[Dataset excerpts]
------------------------------------------------
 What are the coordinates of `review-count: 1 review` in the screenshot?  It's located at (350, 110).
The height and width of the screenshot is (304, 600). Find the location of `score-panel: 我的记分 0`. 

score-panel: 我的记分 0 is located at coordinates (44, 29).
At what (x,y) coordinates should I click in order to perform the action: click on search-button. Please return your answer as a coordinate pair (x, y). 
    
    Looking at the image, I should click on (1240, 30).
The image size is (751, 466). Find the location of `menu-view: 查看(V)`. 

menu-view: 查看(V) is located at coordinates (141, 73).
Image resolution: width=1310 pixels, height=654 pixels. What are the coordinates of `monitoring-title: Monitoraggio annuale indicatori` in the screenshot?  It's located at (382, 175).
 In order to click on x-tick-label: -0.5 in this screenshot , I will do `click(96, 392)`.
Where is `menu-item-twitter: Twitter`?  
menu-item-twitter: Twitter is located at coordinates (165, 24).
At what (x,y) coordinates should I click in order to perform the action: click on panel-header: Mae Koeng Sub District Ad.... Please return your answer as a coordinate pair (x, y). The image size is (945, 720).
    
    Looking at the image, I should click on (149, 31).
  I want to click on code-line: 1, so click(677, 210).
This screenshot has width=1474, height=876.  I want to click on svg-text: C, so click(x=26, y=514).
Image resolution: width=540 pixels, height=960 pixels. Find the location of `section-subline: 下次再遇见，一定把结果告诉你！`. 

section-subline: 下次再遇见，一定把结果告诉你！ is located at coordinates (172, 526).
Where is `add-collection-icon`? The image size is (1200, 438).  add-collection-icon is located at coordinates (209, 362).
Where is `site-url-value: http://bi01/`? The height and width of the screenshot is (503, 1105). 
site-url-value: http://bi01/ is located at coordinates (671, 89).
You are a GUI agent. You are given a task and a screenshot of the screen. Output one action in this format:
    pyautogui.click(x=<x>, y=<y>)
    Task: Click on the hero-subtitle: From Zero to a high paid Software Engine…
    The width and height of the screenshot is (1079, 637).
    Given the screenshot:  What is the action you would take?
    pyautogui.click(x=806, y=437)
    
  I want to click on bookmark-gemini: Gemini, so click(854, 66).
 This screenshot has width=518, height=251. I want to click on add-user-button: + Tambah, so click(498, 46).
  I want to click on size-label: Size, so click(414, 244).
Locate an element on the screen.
------------------------------------------------
TASK TO COMPLETE => Rewrite the lines above as a JSON list of strings, one string per line, leaving out any blank lines.

WRITTEN RESPONSE =>
[
  " What are the coordinates of `review-count: 1 review` in the screenshot?  It's located at (350, 110).",
  "The height and width of the screenshot is (304, 600). Find the location of `score-panel: 我的记分 0`. ",
  "score-panel: 我的记分 0 is located at coordinates (44, 29).",
  "At what (x,y) coordinates should I click in order to perform the action: click on search-button. Please return your answer as a coordinate pair (x, y). ",
  "    Looking at the image, I should click on (1240, 30).",
  "The image size is (751, 466). Find the location of `menu-view: 查看(V)`. ",
  "menu-view: 查看(V) is located at coordinates (141, 73).",
  "Image resolution: width=1310 pixels, height=654 pixels. What are the coordinates of `monitoring-title: Monitoraggio annuale indicatori` in the screenshot?  It's located at (382, 175).",
  " In order to click on x-tick-label: -0.5 in this screenshot , I will do `click(96, 392)`.",
  "Where is `menu-item-twitter: Twitter`?  ",
  "menu-item-twitter: Twitter is located at coordinates (165, 24).",
  "At what (x,y) coordinates should I click in order to perform the action: click on panel-header: Mae Koeng Sub District Ad.... Please return your answer as a coordinate pair (x, y). The image size is (945, 720).",
  "    Looking at the image, I should click on (149, 31).",
  "  I want to click on code-line: 1, so click(677, 210).",
  "This screenshot has width=1474, height=876.  I want to click on svg-text: C, so click(x=26, y=514).",
  "Image resolution: width=540 pixels, height=960 pixels. Find the location of `section-subline: 下次再遇见，一定把结果告诉你！`. ",
  "section-subline: 下次再遇见，一定把结果告诉你！ is located at coordinates (172, 526).",
  "Where is `add-collection-icon`? The image size is (1200, 438).  add-collection-icon is located at coordinates (209, 362).",
  "Where is `site-url-value: http://bi01/`? The height and width of the screenshot is (503, 1105). ",
  "site-url-value: http://bi01/ is located at coordinates (671, 89).",
  "You are a GUI agent. You are given a task and a screenshot of the screen. Output one action in this format:",
  "    pyautogui.click(x=<x>, y=<y>)",
  "    Task: Click on the hero-subtitle: From Zero to a high paid Software Engine…",
  "    The width and height of the screenshot is (1079, 637).",
  "    Given the screenshot:  What is the action you would take?",
  "    pyautogui.click(x=806, y=437)",
  "  I want to click on bookmark-gemini: Gemini, so click(854, 66).",
  " This screenshot has width=518, height=251. I want to click on add-user-button: + Tambah, so click(498, 46).",
  "  I want to click on size-label: Size, so click(414, 244).",
  "Locate an element on the screen."
]